One limitation of this study is the relatively small number of panel members, although Delphi studies have been successfully run even with smaller groups and a size of 20-30 experts is common for this sort of study. Three quarters of the professionals approached agreed to participate. It is likely that some professionals refused participation because of limited proficiency in English, the language used throughout the research project. It is also possible that selecting participants who were fluent in English might have led to the exclusion of experts who were less exposed to the international literature and therefore held more traditional views on suicide.

Administering the questionnaire in English rather than in Japanese limits the general applicability of the findings. It is possible that there would have been more culturally specific responses if panelists had used their native language.

Future studies should recruit broader and more representative expert panels including, where possible, professionals from all the relevant mental health disciplines and consumer and carer representatives. Participation of consumers and carers in such research, as members of an 'expert panel' rather than as research subjects, is still an uncommon practice [15], which also requires additional funding that was not available for the current project. Nevertheless, the local collaborator in this study (YS) and her team are planning to also have consultations with carers and people who have made a suicide attempt.

Another limitation is that the inclusion of culturally relevant material was dependent on panelists responding to the open-ended questions and not every participant did this. In some cases, this may have been due to lack of time or because the participants in this study were better able to read English than to write it. It may also be because, in questionnaires of all kinds that require ratings to be made, respondents rarely take the opportunity to write comments or to make suggestions when the opportunity is given [15]. However, it must be noted that, compared to other similar mental health first aid guideline research, a considerable number of suggestions for new items were given in this study. This might have been because of the emphasis in the instructions to participants in each section of the questionnaire to provide suggestions based on their cultural, social and religious settings.

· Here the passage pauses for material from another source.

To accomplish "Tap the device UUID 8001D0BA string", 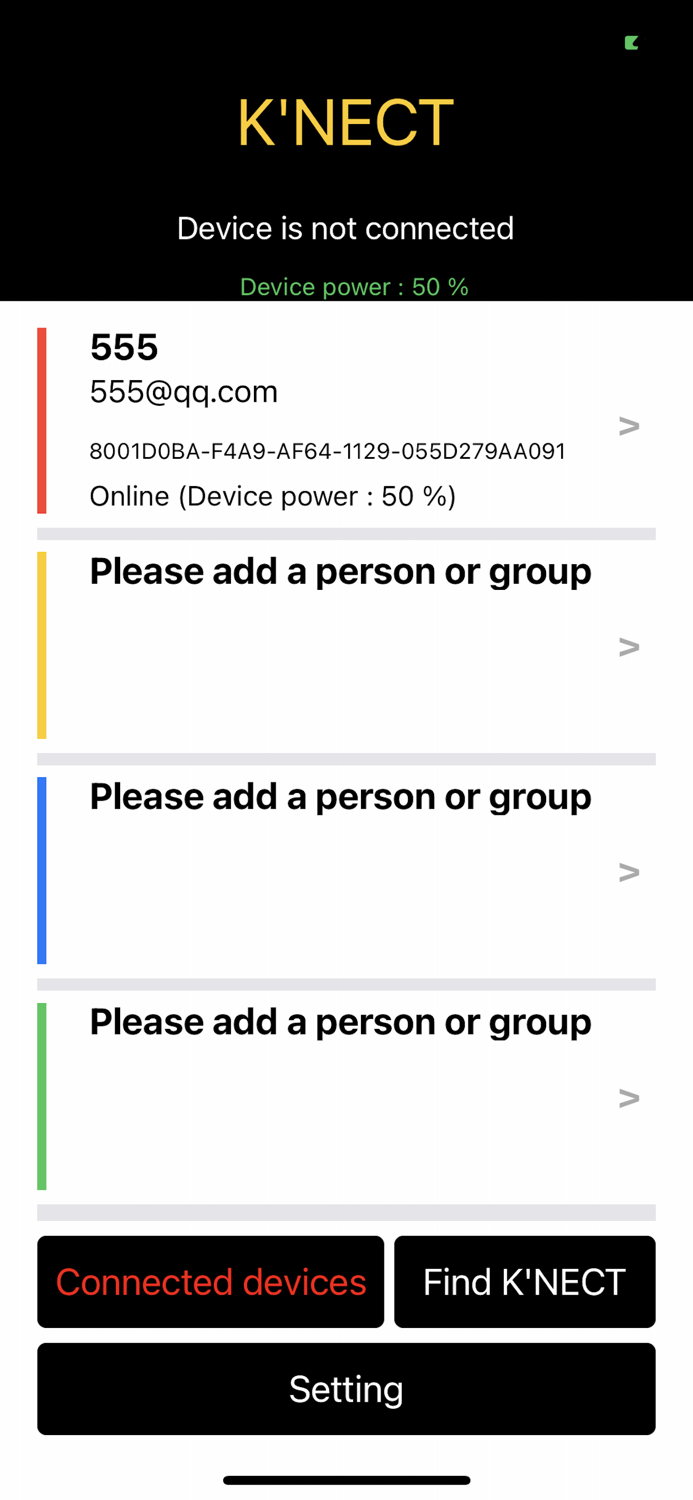I will tap(328, 451).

Finally, while these guidelines have been developed for Japan, it is recognised that this country is characterised by diversity, for instance between rural and urban areas, and some prefectures are more affected by suicide than others.

Conclusions

There is a growing awareness of suicide as a major public health problem, even though there is a taboo in many societies against discussing it openly [1]. Developing suicide first aid guidelines for community members, and training programs based on these, might also contribute towards changing society's attitudes towards suicide and towards those members of the community who are dealing with suicidal intentions.

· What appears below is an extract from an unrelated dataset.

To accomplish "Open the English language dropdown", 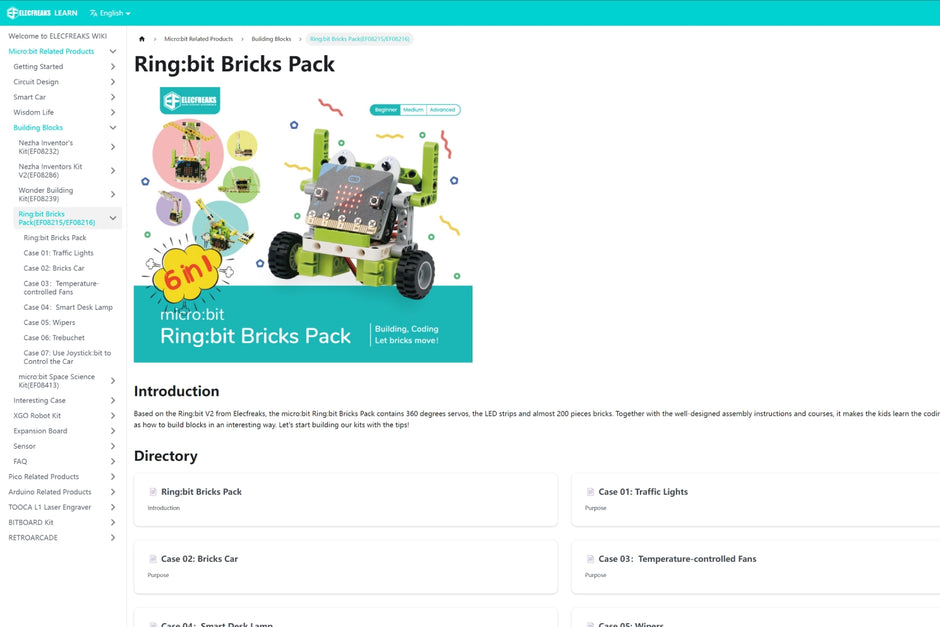I will pos(110,13).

This study has demonstrated that it is possible to reach consensus on the development of guidelines for Japan. Although the guidelines were designed for the public, they may also contain advice that might be helpful to people working in health and welfare professions.

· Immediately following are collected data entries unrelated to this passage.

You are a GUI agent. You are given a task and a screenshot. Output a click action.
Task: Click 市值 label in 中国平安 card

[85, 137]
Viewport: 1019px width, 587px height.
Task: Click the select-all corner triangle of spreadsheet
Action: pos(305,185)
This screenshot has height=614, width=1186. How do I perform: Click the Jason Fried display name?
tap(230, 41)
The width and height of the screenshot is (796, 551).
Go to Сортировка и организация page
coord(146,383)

Where the guidelines are used as the basis for first aid training, efforts need to be made to evaluate their impact on the first aider's helping behaviour and on the recipients of the first aid. This will assist researchers to develop an evidence base for mental health first aid and suicide prevention initiatives.

In a WHO news release [2] it was stated that "It's important to realise that suicide is preventable". By collaborating with local experts to agree on a minimum set of suicide first aid actions, and by making such guidelines freely and easily accessible to everyone, we hope to convey the message that suicide is preventable, suicide is everyone's business, and everyone can contribute to its reduction. Members of the general public have a crucial role to play in suicide prevention. Creating opportunities for the public to learn basic first aid actions, and how to implement them when needed, are important steps towards more effective and global suicide prevention activities.